I did not intend it to become a practice.
It started as exercise, as the body’s request for movement after the first months of retirement when the built-in movement of a teaching life was gone and the body noticed. I went out because the body said to go out and I walked because walking is the movement that requires the least amount of deciding and I came back because I had to and the next morning I went out again and then the next and then the next until the going-out was the thing I did before anything else could ask for my attention, the first act of the day that belonged entirely to no one but me.
I know this route in all its weathers now.

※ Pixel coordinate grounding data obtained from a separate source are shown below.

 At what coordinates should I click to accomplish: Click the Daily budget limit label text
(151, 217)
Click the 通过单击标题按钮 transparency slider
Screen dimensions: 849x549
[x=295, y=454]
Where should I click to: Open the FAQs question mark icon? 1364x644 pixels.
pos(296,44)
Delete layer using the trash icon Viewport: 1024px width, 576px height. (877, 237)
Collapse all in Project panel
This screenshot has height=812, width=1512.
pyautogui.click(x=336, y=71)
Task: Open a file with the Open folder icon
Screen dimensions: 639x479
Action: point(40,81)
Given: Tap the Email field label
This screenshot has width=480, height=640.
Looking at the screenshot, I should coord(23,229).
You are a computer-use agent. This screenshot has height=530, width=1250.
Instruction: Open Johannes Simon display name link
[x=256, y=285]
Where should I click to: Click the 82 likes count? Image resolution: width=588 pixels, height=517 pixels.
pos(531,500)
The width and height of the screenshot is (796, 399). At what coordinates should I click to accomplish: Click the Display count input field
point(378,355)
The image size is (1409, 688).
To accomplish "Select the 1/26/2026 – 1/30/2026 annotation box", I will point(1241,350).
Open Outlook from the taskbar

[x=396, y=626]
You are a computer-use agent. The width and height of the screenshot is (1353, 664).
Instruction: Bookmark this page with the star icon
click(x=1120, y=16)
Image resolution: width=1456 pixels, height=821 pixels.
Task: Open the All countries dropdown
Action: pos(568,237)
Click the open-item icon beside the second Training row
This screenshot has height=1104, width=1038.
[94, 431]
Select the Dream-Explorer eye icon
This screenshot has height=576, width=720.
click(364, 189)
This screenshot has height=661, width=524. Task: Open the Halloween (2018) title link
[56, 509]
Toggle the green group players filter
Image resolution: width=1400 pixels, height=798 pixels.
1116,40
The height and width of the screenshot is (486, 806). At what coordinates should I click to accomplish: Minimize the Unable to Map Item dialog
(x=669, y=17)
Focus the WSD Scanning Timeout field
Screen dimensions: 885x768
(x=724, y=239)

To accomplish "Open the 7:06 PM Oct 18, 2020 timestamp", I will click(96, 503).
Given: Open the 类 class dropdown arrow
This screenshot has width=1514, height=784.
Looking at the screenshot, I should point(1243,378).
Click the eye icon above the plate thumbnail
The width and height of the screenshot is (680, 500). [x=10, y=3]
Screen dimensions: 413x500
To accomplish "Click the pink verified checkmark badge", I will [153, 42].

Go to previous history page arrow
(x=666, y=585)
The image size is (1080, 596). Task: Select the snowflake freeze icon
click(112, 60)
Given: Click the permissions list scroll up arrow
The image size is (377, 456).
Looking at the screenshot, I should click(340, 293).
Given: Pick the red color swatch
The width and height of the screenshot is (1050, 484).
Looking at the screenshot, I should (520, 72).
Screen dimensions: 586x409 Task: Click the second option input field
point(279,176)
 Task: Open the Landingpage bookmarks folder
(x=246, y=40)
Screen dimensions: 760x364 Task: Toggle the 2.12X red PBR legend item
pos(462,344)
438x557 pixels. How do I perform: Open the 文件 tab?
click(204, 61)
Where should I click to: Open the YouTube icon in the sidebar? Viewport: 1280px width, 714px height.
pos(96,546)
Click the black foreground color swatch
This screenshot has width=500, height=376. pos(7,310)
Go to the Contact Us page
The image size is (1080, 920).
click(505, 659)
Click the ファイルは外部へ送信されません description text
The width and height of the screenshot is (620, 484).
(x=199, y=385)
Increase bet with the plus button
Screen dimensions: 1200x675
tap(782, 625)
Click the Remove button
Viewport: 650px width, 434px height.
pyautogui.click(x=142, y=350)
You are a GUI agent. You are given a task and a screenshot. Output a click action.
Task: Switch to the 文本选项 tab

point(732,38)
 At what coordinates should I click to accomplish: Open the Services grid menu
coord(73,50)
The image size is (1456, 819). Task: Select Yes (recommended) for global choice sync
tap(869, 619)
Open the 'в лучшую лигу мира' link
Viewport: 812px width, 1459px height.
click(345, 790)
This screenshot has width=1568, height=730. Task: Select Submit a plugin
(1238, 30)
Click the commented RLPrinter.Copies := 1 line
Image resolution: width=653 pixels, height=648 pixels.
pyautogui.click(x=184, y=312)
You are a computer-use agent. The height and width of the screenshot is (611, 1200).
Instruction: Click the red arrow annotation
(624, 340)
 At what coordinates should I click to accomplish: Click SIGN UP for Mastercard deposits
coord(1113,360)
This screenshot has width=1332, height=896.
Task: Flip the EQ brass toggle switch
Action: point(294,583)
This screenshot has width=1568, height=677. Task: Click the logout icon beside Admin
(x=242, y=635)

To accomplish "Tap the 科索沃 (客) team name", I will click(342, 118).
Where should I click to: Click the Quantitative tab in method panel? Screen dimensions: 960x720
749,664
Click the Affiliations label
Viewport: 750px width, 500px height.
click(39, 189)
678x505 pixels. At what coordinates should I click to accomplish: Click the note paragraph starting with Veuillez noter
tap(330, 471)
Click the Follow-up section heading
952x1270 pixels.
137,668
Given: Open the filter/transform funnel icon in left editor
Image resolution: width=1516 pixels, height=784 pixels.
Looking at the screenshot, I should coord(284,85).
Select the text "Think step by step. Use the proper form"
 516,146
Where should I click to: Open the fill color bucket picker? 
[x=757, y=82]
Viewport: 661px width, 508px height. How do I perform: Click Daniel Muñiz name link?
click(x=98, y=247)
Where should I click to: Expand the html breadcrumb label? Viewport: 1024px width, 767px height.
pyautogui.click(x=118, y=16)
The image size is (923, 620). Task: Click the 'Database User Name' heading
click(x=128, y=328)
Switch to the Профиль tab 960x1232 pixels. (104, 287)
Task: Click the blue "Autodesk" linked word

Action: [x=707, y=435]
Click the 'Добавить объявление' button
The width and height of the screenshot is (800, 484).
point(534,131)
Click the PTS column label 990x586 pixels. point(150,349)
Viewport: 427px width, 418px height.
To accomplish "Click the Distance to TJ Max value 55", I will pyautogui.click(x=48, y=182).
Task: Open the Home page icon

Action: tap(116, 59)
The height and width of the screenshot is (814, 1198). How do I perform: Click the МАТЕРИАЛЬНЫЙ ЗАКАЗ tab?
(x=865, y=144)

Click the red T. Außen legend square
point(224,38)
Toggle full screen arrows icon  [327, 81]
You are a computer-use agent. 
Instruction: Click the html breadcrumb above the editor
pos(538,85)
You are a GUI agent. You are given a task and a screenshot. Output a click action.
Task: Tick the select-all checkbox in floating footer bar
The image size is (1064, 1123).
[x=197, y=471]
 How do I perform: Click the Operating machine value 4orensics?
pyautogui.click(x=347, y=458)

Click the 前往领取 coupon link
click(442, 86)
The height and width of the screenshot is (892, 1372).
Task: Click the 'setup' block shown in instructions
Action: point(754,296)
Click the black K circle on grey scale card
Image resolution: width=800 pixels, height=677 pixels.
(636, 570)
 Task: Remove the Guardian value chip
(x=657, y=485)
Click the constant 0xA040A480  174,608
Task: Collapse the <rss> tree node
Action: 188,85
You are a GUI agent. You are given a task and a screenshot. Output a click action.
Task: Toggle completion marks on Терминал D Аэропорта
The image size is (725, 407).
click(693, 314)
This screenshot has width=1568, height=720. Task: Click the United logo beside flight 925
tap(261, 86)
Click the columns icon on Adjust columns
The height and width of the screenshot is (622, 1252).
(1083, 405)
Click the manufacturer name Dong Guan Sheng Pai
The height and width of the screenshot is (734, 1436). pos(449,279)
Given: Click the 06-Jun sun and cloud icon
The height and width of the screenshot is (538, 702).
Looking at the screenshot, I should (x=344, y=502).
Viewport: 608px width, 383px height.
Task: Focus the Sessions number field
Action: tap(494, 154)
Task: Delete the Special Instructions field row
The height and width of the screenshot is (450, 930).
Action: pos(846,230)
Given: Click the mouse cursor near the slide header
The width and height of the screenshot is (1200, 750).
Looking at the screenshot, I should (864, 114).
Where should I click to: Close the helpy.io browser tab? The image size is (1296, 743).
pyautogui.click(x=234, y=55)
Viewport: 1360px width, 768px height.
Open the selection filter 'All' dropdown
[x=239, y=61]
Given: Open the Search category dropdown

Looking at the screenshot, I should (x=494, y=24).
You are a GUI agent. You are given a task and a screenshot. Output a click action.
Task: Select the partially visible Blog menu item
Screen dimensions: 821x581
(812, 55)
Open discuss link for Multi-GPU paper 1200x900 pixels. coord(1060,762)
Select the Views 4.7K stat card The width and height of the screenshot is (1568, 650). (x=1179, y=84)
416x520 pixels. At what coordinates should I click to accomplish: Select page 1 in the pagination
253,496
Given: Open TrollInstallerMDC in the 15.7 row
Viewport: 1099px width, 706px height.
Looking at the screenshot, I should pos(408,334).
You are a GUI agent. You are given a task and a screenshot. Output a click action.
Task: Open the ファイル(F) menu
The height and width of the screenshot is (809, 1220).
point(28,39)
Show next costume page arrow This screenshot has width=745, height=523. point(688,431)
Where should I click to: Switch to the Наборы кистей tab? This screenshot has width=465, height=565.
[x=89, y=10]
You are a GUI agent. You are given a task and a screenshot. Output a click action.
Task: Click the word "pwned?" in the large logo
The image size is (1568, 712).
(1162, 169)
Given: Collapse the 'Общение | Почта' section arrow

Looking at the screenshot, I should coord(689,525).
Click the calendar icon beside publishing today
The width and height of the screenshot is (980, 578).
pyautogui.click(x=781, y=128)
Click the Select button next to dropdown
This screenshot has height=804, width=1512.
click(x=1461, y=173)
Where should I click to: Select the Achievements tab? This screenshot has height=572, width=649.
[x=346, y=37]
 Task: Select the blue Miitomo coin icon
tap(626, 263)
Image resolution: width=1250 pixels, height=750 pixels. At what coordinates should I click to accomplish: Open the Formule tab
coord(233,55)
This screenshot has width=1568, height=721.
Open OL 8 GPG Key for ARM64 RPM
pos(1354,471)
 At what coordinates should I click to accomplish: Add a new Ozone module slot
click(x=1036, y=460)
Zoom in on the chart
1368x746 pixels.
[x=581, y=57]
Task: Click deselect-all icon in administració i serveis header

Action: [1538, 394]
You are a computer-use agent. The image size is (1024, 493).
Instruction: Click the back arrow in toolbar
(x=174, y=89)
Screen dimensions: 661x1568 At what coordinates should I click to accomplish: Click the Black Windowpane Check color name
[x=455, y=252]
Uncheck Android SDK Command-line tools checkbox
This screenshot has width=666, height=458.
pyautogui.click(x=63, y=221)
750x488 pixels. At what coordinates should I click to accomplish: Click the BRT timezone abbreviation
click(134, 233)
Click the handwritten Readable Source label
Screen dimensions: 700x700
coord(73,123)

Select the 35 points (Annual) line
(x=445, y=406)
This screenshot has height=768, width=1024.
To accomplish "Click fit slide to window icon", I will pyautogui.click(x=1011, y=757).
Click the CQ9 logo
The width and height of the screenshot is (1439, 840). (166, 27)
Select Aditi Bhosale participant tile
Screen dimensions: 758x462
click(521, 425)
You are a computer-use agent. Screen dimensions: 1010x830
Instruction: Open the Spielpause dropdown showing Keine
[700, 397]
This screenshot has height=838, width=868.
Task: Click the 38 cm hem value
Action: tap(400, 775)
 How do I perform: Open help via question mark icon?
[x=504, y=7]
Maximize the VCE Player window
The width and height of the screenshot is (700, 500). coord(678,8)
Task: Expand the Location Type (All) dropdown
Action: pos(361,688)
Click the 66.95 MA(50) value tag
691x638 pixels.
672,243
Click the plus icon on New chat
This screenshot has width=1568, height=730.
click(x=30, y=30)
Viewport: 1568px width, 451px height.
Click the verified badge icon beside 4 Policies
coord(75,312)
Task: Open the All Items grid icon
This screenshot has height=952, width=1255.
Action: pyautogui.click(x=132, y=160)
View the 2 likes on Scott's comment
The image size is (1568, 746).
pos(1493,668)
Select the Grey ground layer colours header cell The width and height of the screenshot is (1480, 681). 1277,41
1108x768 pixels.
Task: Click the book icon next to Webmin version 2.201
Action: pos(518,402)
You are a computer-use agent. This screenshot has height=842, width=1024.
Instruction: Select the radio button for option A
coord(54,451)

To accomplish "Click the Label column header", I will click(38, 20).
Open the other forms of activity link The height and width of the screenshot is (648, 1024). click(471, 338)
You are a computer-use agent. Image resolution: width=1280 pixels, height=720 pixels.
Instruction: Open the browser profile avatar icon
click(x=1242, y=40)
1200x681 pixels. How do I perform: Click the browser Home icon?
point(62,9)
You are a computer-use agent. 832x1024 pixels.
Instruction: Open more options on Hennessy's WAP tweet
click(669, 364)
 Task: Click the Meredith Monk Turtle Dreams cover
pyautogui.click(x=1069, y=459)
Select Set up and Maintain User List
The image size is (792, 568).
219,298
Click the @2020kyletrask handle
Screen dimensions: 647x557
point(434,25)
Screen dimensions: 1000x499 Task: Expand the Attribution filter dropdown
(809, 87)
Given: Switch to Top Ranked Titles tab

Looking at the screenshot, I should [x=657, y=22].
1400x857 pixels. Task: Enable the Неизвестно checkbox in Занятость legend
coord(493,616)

The February version with the ice on the path at the corner by the park and the particular quality of cold that gets into the wrists above the glove line if you do not tuck them properly. The May version when the trees are doing the thing they do in May that they only do in May, the particular green that lasts about ten days before it darkens into the green it will be for the rest of the summer, the ten days I try not to miss. The October version I already wrote about. The November version that is the hardest, the low light and the stripped branches and the mornings that feel like the world is practising going dark.
I go out in all of them.
The November version too. Especially the November version, because the November version is the one that most requires the going, that most benefits from being met rather than avoided, that holds the particular medicine of a cold grey morning when you are the only person on the path and the world is quiet and stripped and honest about itself, not performing anything, just being the November it is, and you are in it, just being the person you are, and the two of you are out there together in the honest grey morning and there is something in that, something that November cannot give you if you stay inside, something that requires the meeting.
I come home different than I left every morning.
Not transformed. Not resolved. Just slightly repositioned. The thing that was large when I left is the same size but I am standing somewhere different relative to it, I have walked around it once, I have seen its other sides. The walk does not solve anything. It changes the angle. That turns out to be enough. That turns out, most mornings, to be exactly enough.